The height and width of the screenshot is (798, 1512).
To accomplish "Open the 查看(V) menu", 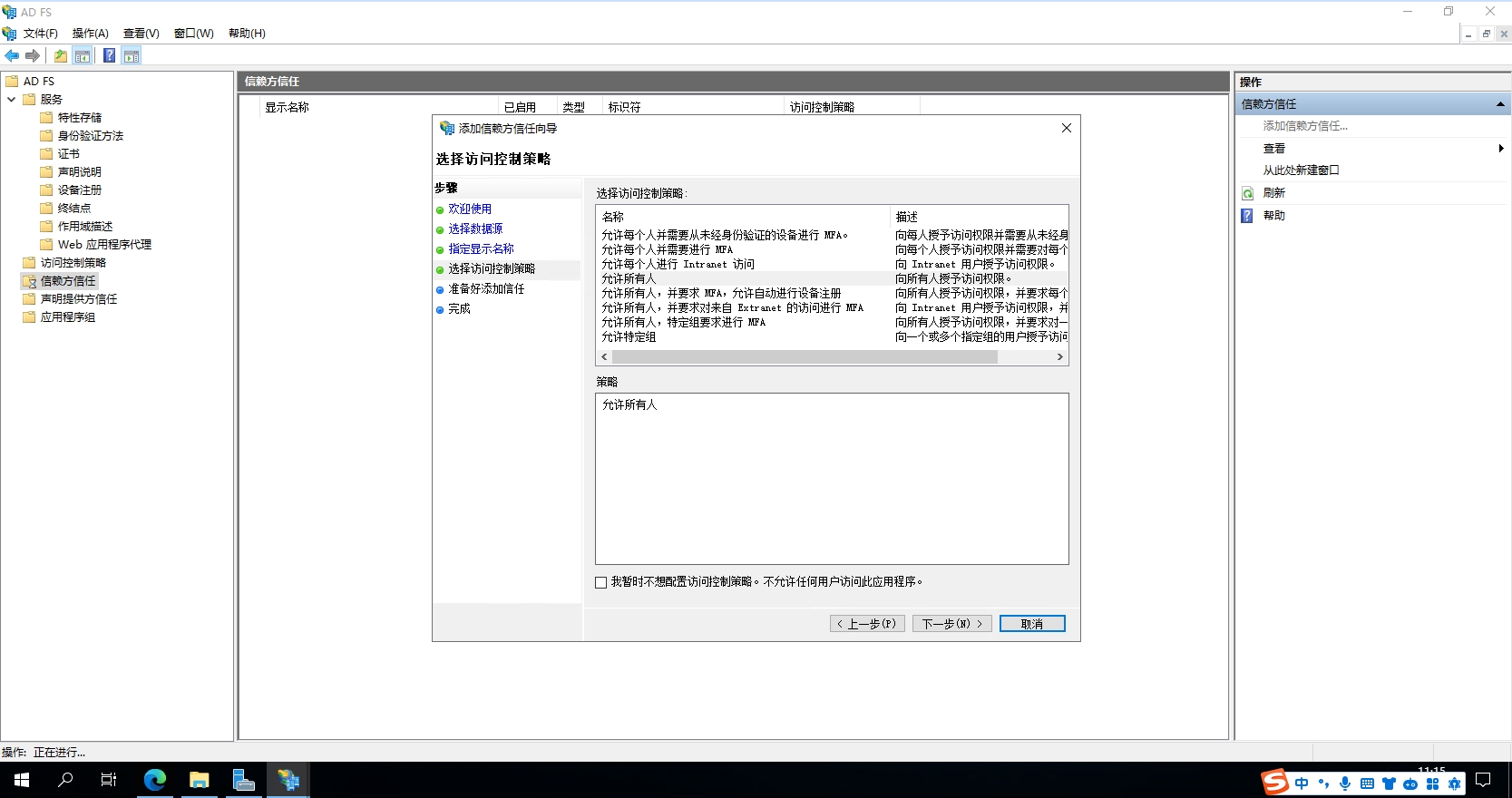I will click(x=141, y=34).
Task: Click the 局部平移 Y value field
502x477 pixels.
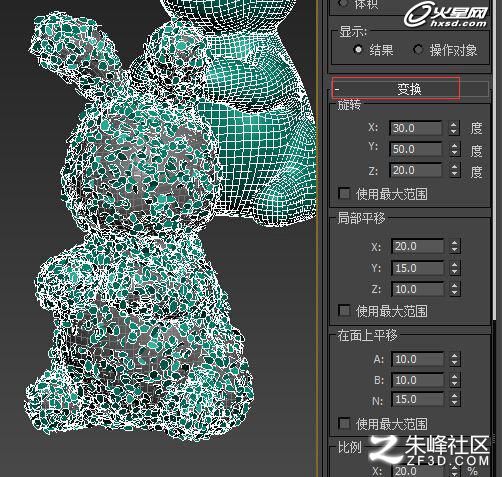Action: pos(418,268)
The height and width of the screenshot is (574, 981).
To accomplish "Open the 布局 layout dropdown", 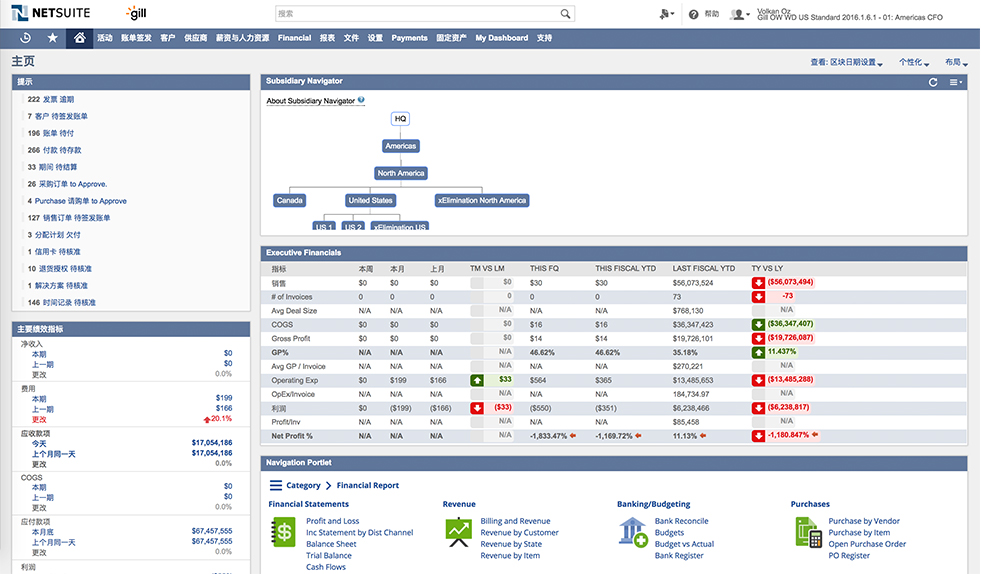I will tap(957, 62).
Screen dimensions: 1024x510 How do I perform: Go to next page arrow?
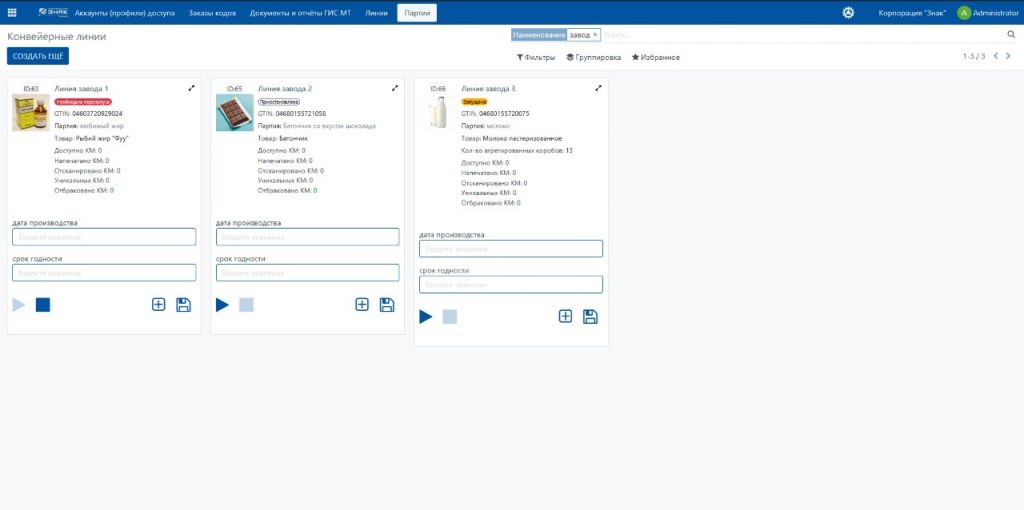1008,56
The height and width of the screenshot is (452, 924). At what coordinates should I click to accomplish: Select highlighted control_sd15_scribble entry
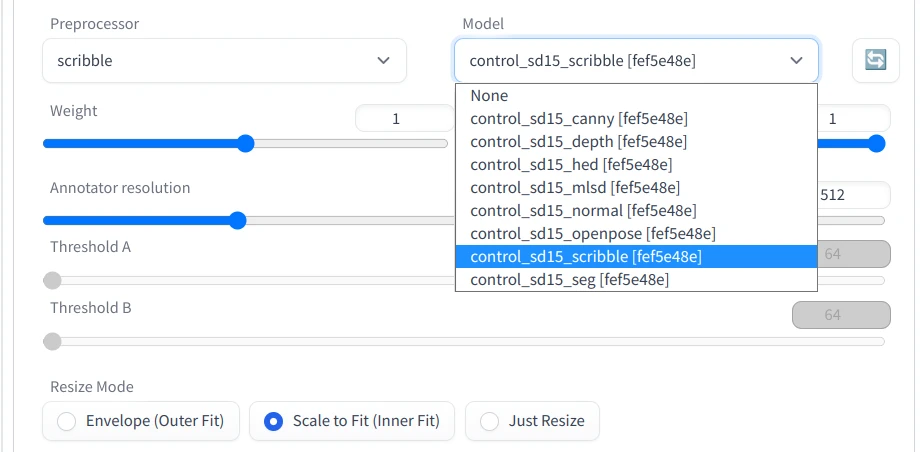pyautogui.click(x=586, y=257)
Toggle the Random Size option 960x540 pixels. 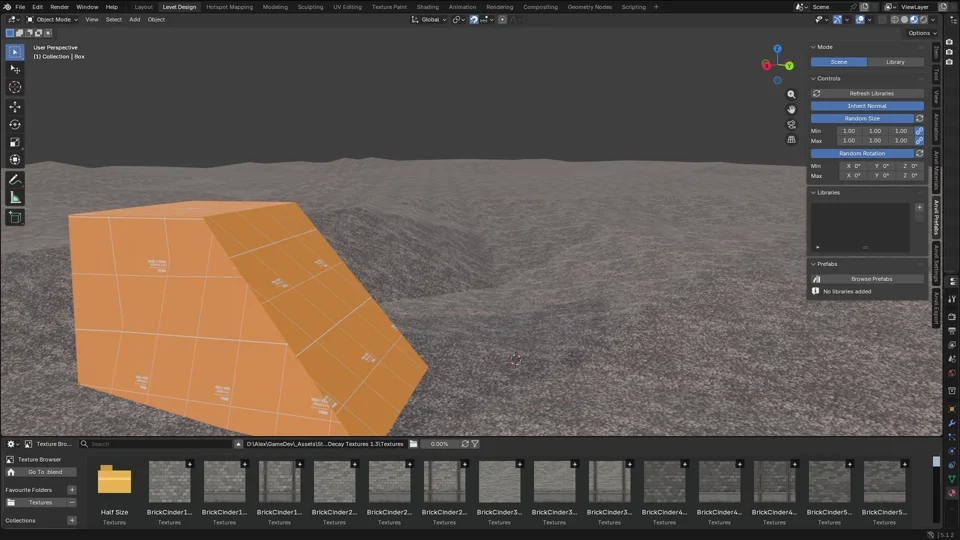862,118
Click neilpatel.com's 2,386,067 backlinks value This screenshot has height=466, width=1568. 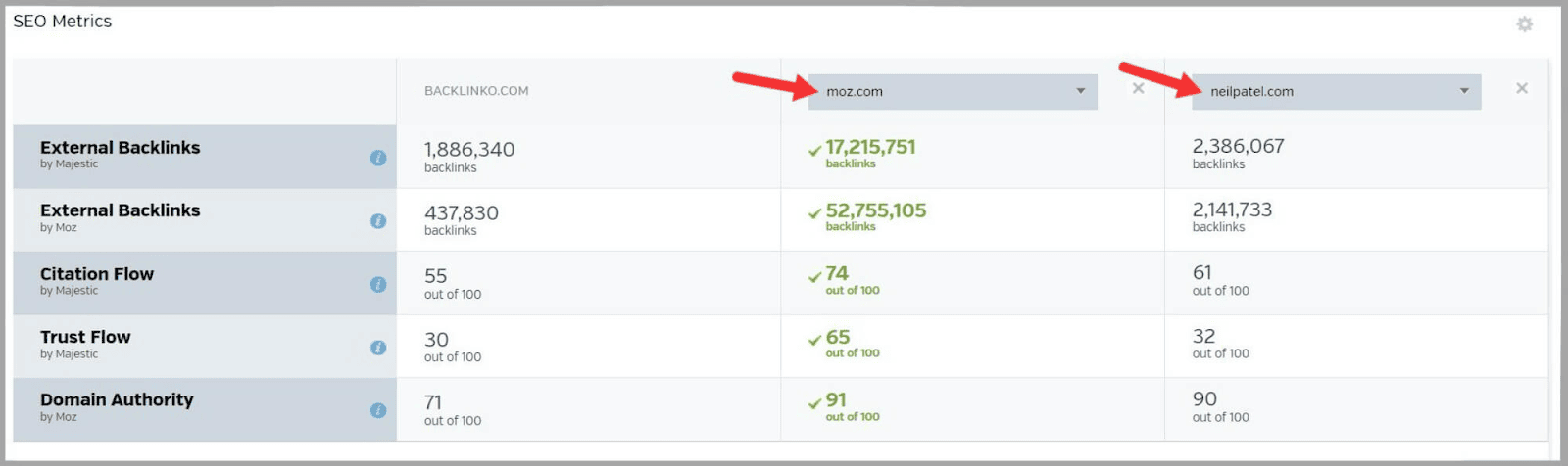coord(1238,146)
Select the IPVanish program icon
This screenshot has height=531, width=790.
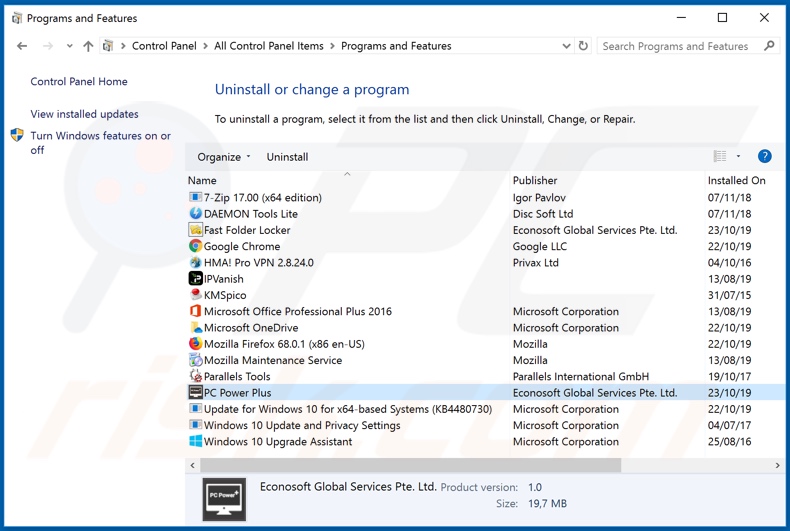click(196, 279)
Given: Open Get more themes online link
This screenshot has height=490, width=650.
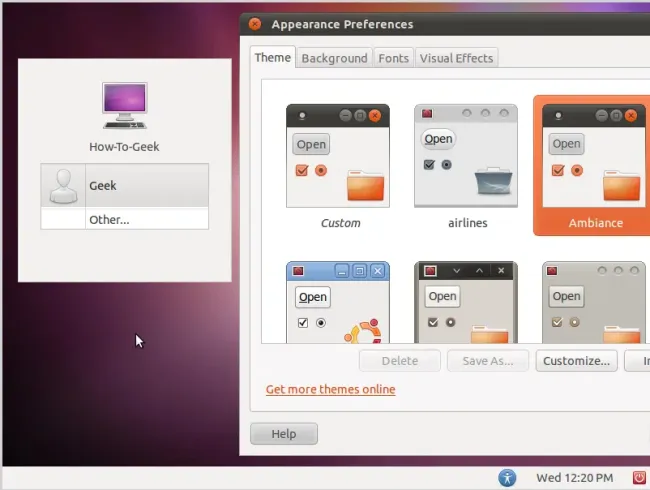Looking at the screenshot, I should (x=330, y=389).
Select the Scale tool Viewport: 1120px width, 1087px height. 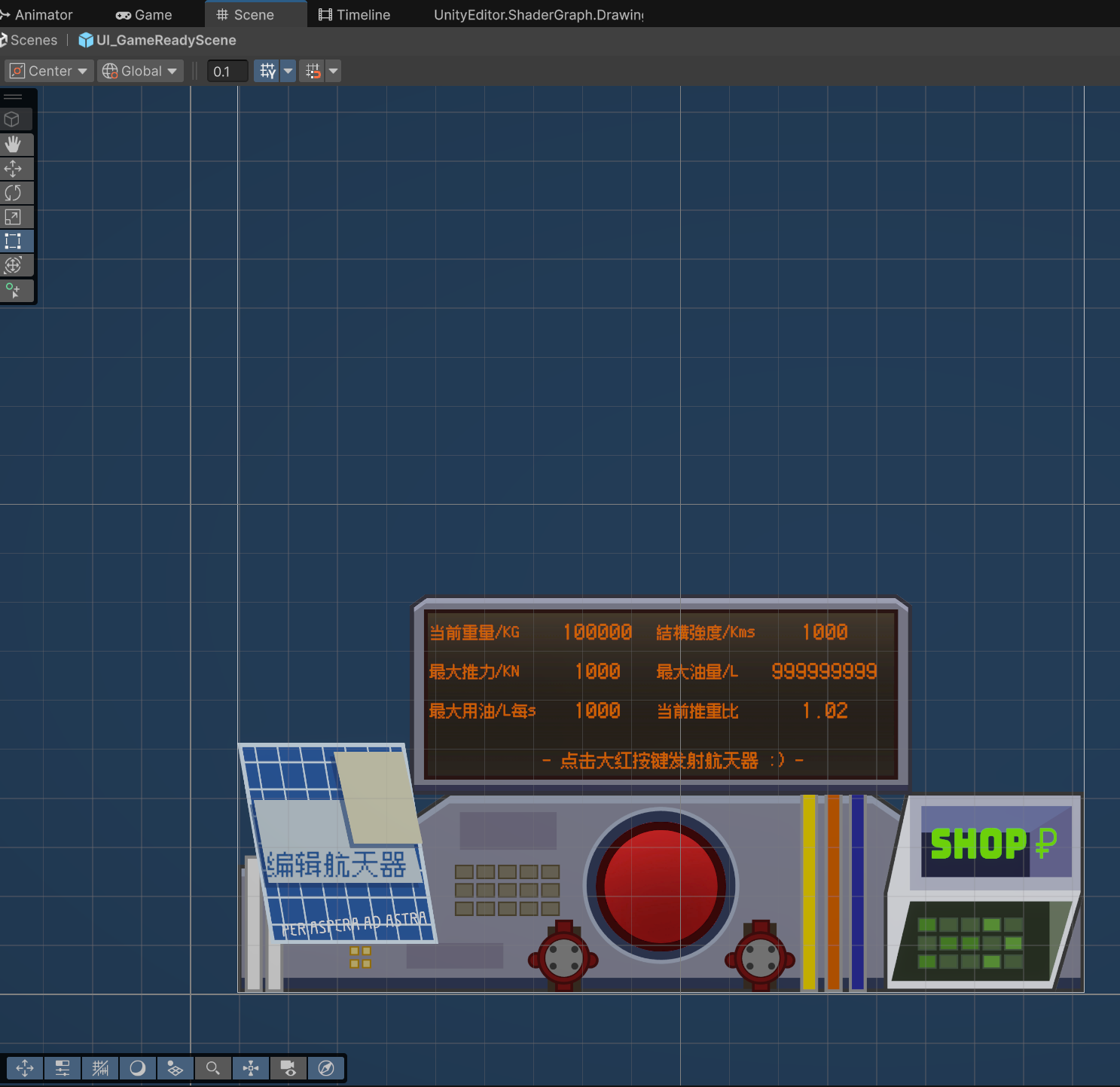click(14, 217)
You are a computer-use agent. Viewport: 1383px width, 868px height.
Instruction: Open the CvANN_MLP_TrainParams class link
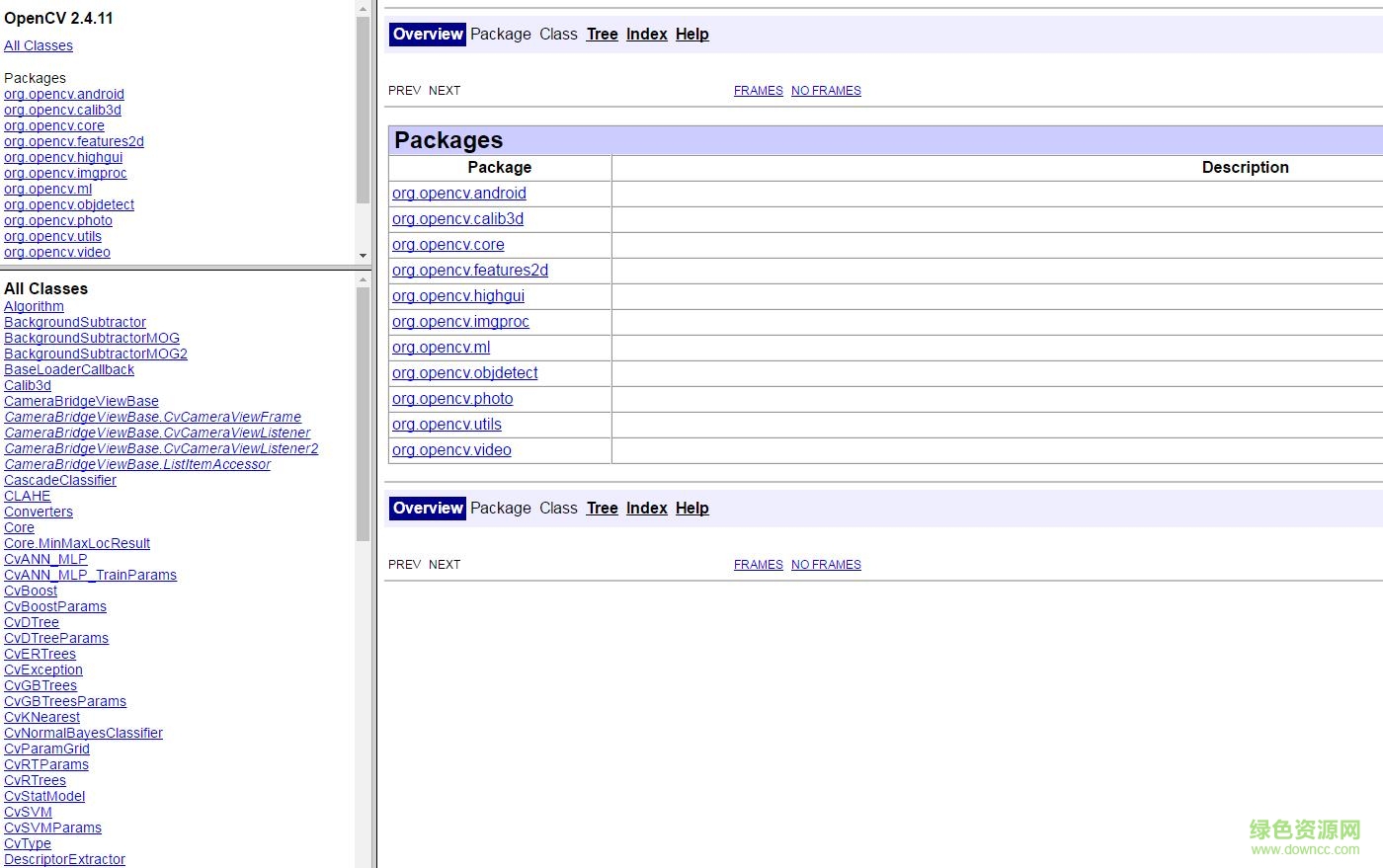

* Problem statement: Emit the lines of the data above from the one containing "You are a computer-use" through its final line, both endpoints included. Pictures do not belong in the output.

* Result of the task:
You are a computer-use agent. Viewport: 1383px width, 868px height.
Instruction: Open the CvANN_MLP_TrainParams class link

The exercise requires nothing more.